Product choice. A fixed rate gave the clients payment certainty in the early years of their first home together. At 90% LTV on a £414,000 loan, any rate change would be felt sharply on the monthly payment, so locking in the rate for a defined period was a sensible choice for a couple stepping into their first joint financial commitment of this size.
The outcome
The mortgage completed in May 2026. The clients moved into their first home with:
A £414,000 mortgage at 90% LTV
A fixed rate on capital and interest repayment
Both deposit sources cleanly documented and accepted
A first home in the London commuter belt that comfortably fits the household’s combined income
What this means for buyers in a similar position
If you’re a working couple in the London commuter belt with one of you in a higher-earning professional role and one in a more modest vocational role, lender choice matters more than the headline rate comparison sites suggest. Loan size at 90% LTV varies by lender, some cap the higher LTV at lower loan sizes, and how lenders combine joint incomes with significantly different weights also varies. The same household income on paper can produce a borrowing range that varies meaningfully between lenders. A broker who knows which lenders work hardest on your specific income shape and loan size is the difference between a clean offer and a near-miss.
FAQs
Can two people with very different incomes get a joint mortgage?
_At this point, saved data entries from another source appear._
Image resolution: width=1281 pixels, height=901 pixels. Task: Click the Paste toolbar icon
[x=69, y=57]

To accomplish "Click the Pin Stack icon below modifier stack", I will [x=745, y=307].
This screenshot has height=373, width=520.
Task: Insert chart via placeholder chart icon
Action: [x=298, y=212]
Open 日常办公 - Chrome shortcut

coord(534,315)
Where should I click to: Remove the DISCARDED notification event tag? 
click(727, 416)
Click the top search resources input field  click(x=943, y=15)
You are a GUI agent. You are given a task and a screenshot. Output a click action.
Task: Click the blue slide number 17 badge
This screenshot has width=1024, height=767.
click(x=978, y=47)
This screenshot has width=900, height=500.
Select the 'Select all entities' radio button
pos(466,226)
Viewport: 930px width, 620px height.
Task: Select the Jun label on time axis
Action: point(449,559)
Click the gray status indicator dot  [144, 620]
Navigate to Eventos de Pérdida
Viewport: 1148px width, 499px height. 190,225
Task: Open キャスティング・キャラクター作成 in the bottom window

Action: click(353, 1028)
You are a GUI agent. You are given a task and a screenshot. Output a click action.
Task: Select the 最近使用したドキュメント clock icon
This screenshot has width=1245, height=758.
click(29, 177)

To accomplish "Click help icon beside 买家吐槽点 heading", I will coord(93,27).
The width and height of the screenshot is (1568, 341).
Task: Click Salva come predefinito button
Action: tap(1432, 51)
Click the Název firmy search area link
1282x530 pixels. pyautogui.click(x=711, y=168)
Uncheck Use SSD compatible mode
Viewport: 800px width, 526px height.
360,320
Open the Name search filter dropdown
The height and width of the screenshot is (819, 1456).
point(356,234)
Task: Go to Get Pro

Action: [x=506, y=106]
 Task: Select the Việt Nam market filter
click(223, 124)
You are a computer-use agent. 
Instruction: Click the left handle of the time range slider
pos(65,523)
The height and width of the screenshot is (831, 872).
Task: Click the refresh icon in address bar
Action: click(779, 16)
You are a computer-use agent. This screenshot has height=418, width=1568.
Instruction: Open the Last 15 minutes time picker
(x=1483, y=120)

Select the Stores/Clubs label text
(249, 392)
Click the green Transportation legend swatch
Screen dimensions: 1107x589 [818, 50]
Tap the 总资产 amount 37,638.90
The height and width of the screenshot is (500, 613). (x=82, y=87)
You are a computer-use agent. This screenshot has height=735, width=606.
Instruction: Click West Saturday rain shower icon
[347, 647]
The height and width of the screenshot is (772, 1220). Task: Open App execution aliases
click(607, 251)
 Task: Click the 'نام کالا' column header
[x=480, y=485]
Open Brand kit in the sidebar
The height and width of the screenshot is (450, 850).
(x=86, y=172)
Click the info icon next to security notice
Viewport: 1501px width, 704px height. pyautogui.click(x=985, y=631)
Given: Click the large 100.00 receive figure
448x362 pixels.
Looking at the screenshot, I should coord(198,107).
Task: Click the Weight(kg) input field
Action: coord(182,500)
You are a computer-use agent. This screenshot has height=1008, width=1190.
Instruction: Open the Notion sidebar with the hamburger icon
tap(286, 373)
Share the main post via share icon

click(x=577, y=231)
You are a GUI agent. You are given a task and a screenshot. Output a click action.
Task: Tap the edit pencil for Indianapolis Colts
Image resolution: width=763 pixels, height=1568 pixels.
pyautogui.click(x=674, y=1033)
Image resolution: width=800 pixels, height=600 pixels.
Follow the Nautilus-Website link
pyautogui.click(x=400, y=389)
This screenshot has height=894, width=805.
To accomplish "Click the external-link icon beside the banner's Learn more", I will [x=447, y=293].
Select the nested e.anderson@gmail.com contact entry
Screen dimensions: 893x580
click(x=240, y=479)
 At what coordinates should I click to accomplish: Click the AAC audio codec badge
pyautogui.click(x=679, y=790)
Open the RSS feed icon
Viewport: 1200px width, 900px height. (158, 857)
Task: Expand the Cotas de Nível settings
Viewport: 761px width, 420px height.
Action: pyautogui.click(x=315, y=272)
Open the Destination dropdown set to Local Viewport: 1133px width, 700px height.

Yes. Joint mortgages with significantly different income levels are common, and most UK lenders are well set up to combine the incomes for affordability purposes. Some lenders give equal weight to each income within the loan-to-income cap; others apply different multiples for primary and secondary earners. Lender choice can shift the borrowing capacity meaningfully.
Can you get a 90% LTV mortgage on a £400,000+ house?
Yes, but the lender market is narrower than at lower loan sizes. Several mainstream lenders, including Halifax, lend at 90% LTV on loans approaching and exceeding £400,000. Many other lenders that advertise 90% LTV mortgages tighten their LTV cap to 85% or lower above certain loan size thresholds. Broker advice helps identify which lenders are genuinely open at your level.
Can your deposit be made up of savings plus a family gift?
Yes. A deposit combining personal savings and a family gift is one of the most common first-time buyer structures with UK lenders, including at 90% LTV. The donor signs a gift letter confirming the funds are non-repayable and provides ID and source-of-funds evidence. The savings element is evidenced through bank statements.
How much can two PAYE workers borrow together?
On standard 4.5x lender income multiples, two PAYE workers can typically borrow 4.5x their combined income, so combined income of £92,000 supports a loan of around £414,000. Some lenders offer higher multiples (5x or more) for stronger profiles, particularly where one or both applicants are in qualified professional roles.
Is 90% LTV a good idea for first-time buyers in expensive areas?
For many first-time buyers in higher-priced markets like the London commuter belt, 90% LTV is the realistic route into a first home. It strikes a workable balance, an affordable 10% deposit, a broad lender market, and better pricing than 95% LTV. Larger deposits unlock better rates further down the LTV ladder, but in higher-priced areas, saving to 15% or 25% can mean waiting years longer.